In the case, the United States vs. Peter Madoff, the accused is Peter Madoff and the defendant is the United States which is representing the public. Peter was had been accused of aiding his brother, Bernard L, Madoff to swindle off investors huge amounts of money through a Ponzi scheme. His brother had been convicted of the crimes four years earlier to serve 150 years in jail. This case had been brought to a Manhattan court and the judge presiding over this case was U.S. District Judge Laura Taylor Swain. The questions of the case included when did peter Madoff first learn about the crimes that were occurring at the securities advisory firm owned by his brother? During the proceedings of this case, some of the witnesses and victims spoke of how they had been fraudulently defrauded and begged the judge to give peter a life sentence. In his defense, Peter admitted to not knowing about the crimes by his brother until he was arrested.

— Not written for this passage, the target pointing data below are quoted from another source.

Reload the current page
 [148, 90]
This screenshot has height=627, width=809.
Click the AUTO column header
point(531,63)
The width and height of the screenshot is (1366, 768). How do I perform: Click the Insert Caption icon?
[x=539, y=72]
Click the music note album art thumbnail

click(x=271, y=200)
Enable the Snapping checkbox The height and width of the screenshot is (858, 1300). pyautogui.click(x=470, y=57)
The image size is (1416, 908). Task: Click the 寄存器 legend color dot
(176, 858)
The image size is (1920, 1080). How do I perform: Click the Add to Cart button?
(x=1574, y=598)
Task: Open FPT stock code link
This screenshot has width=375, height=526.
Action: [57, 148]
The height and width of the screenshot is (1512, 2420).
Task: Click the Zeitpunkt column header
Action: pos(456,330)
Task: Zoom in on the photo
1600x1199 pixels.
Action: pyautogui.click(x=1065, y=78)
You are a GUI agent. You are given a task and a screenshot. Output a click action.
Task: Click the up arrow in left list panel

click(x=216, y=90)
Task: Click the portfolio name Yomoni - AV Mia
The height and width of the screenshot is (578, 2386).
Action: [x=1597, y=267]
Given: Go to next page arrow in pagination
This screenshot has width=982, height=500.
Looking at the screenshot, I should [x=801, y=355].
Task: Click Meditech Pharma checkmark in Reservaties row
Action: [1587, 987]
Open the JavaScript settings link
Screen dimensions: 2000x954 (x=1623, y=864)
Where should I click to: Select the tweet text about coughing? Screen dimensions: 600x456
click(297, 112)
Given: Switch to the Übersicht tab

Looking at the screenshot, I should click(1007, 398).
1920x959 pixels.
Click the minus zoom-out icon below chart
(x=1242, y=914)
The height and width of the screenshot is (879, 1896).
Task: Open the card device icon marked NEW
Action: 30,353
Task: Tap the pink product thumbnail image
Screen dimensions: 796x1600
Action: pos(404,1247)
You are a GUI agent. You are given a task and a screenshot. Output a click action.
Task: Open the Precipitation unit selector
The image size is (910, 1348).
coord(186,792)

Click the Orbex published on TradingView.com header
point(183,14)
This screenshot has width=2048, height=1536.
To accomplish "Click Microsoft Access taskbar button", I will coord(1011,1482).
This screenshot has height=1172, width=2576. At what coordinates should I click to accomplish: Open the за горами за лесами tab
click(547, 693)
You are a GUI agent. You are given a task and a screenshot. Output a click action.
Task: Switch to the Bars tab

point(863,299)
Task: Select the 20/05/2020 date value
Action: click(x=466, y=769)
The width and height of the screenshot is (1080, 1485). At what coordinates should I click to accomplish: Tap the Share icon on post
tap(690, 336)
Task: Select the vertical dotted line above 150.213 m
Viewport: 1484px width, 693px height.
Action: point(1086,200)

The accused was sentenced to serve for 10 years in prison and all his wealth was reposed by the state.
This case, the United States vs. Peter Madoff is a white collar crime because it fits all the characteristics of a white collar crime. The first major characteristic was that the crime committed by Peter was not violent. The crime was also hugely dependent on the concealment of information as Peter argued that he was not aware of what his bigger brother was doing yet he was the chief financial officer. According to Gottschalk (2010), the other characteristics are that the crime was profitable, and the perpetrators of the crime were not someone homeless. A white collar crime is also characterized by the various monetary investigation authorities in coordination with the FBI.
Gottschalk, P. (2010). White-collar crime: Detection, prevention and strategy in business enterprises. Boca Raton: Universal Publishers.